▶ [WORK INSTRUCTION]:
Answer these questions using the Yvonne Okwara profile below:
(a) What degree does she hold, and from which university?
(b) Where was her first job in media, and what was she doing there?
(c) What is her husband's occupation?

▶ [PROVIDED PASSAGE]:
>>>>

- Born: Yvonne Buliba Okwara Matole March 16, 1983 (age 43) Nairobi, Kenya
- Citizenship: Kenya
- Education: Kianda High School
- Alma mater: Jomo Kenyatta University of Agriculture and Technology
- Occupations: Journalist, news anchor, media consultant
- Years active: 2000s–present
- Employer: Citizen TV (Royal Media Services)
- Known for: Television journalism and political interviews
- Spouse: Andrew Matole (m. 2014)

= Yvonne Okwara =

Kenyan journalist

Yvonne Okwara Buliba Matole is a Kenyan television journalist working for Citizen TV. She has over 15 years of experience in radio and television.

== Biography ==
Okwara was born on March 16, 1983, in Nairobi, Kenya. She is an alumnus of Kianda High School. She holds a BSc in microbiology from the Jomo Kenyatta University of Agriculture and Technology. She is a graduate of the Bloomberg/ Africa Leadership Initiative Media fellowship.

Okwara's first job in media was at KBC where she was doing a children's show. She was hired by radio station, Hot 96FM, then joined the Nation group through QFM, QTV, and was later hired by Kenya Television Network (KTN).

== Personal life ==
She is married to Andrew Matole, who is a veterinary surgeon.

<<<<

▶ [RECORDED INFORMATION]:
>>>>

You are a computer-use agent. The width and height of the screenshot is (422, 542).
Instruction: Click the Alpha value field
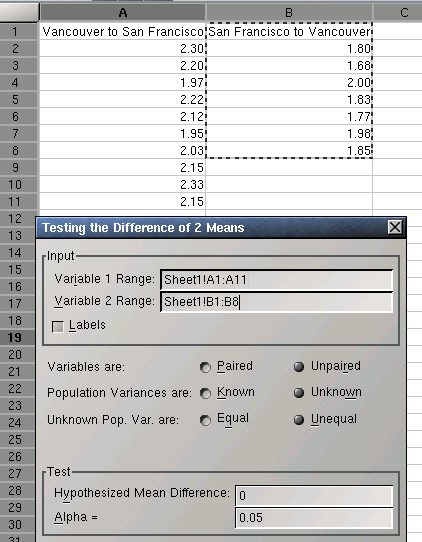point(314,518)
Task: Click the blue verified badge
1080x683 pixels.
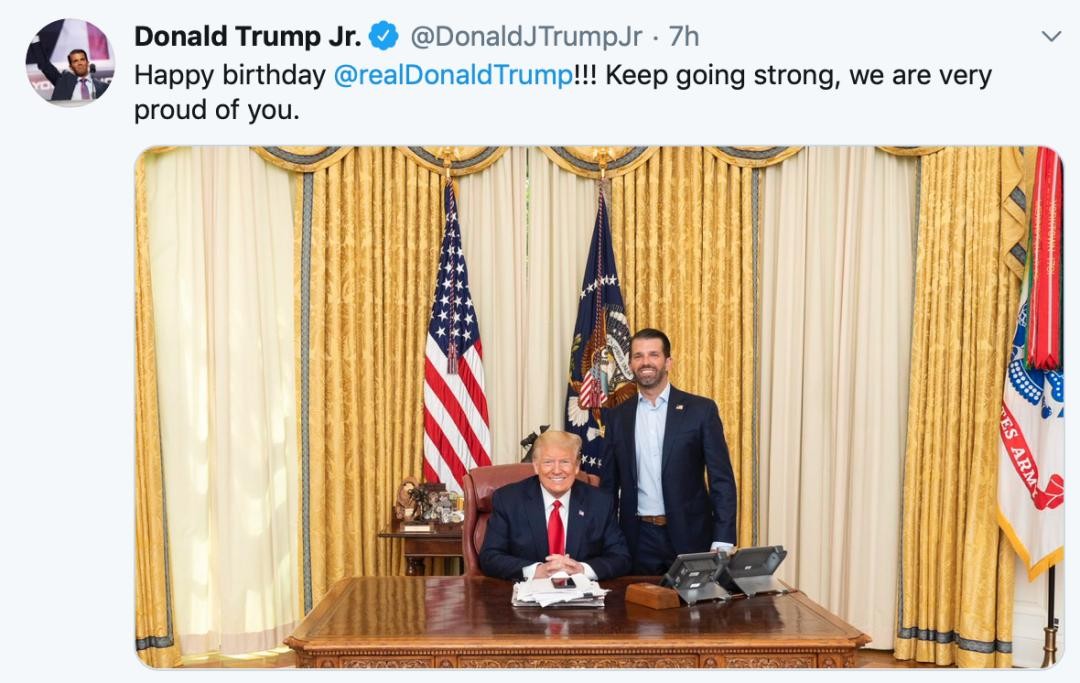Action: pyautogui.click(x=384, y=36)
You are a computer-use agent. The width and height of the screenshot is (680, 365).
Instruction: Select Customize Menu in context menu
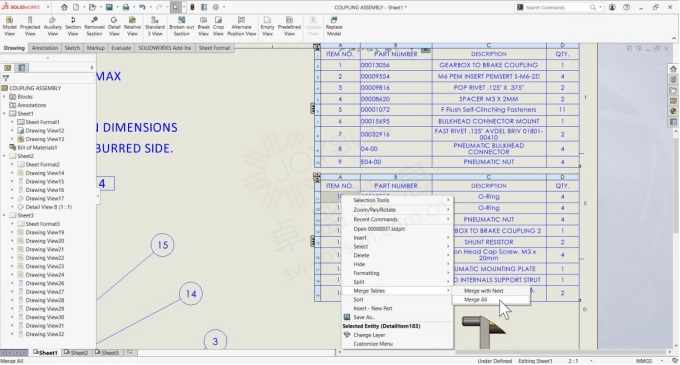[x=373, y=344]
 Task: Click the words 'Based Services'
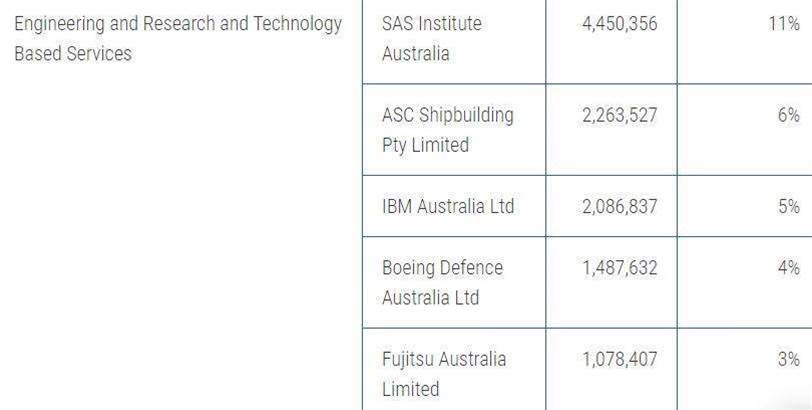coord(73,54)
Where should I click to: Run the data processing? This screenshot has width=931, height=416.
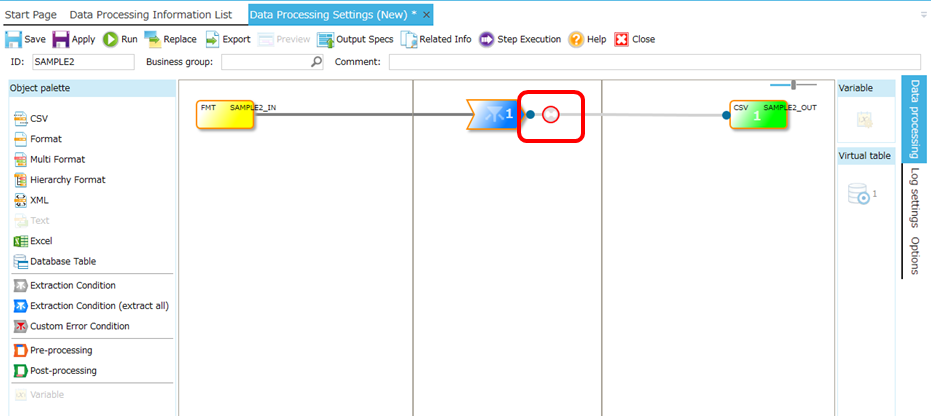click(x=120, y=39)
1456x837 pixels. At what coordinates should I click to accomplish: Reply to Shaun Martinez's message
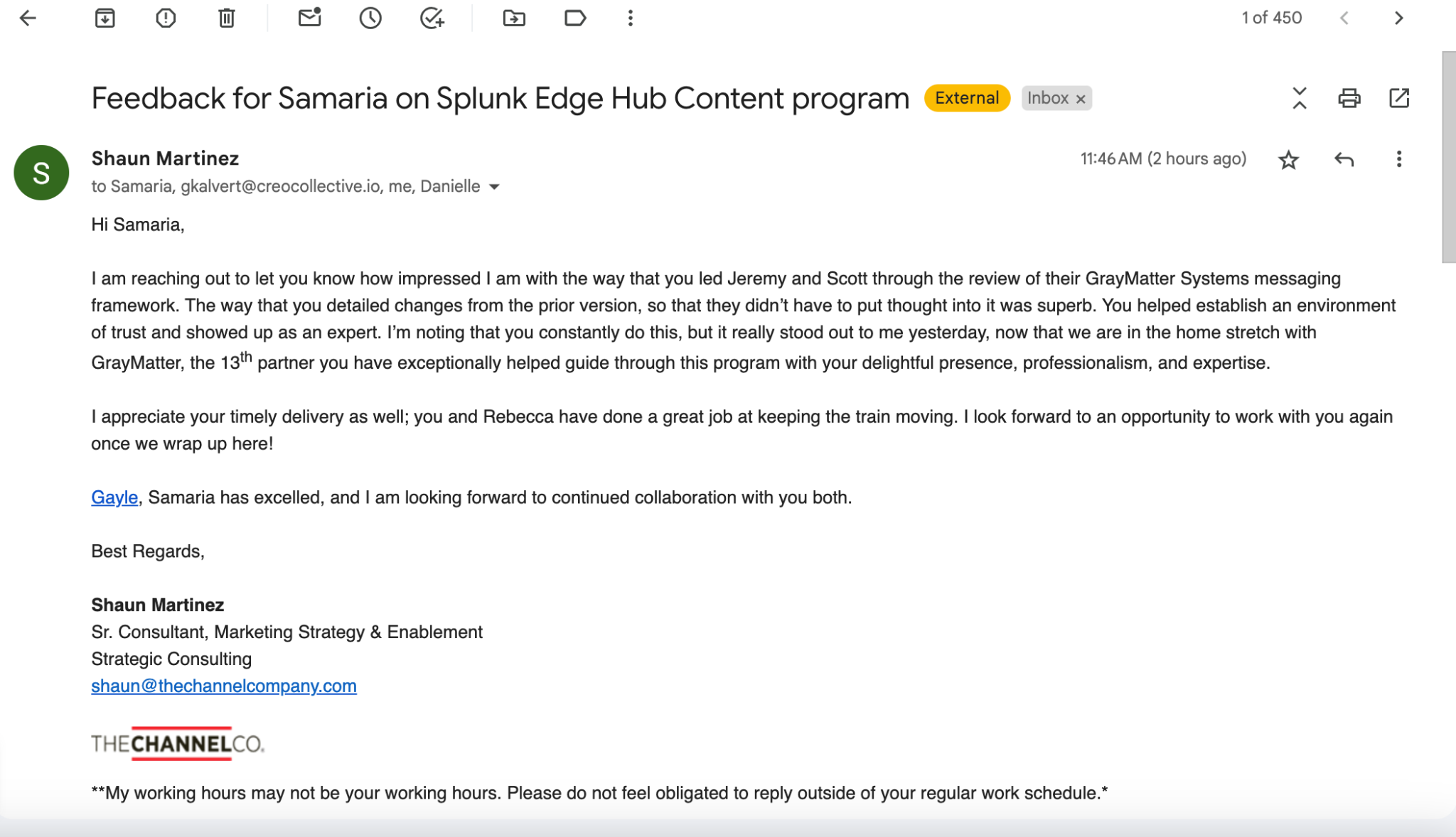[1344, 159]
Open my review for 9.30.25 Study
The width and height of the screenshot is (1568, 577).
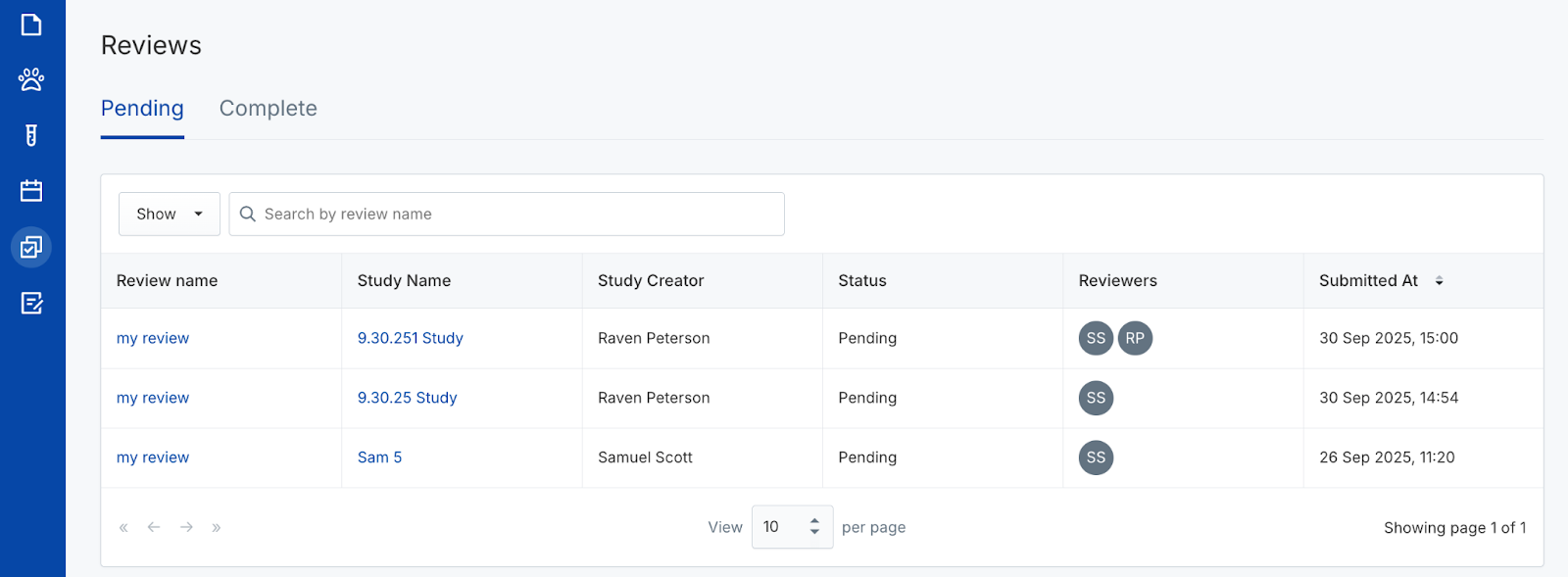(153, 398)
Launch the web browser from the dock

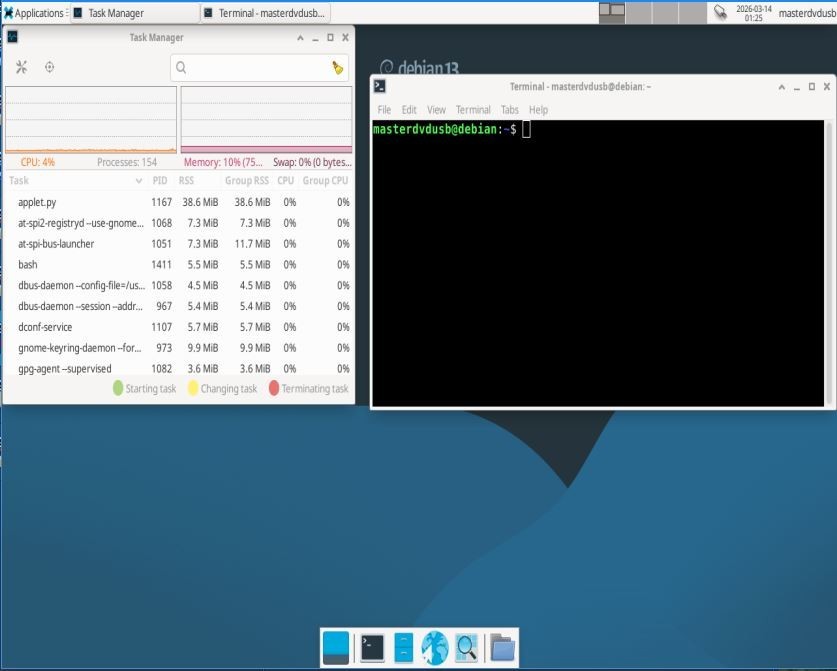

<<<<

▶ [EXERCISE RESULT]:
(a) A BSc in microbiology from the Jomo Kenyatta University of Agriculture and Technology.
(b) At KBC, doing a children's show.
(c) He is a veterinary surgeon.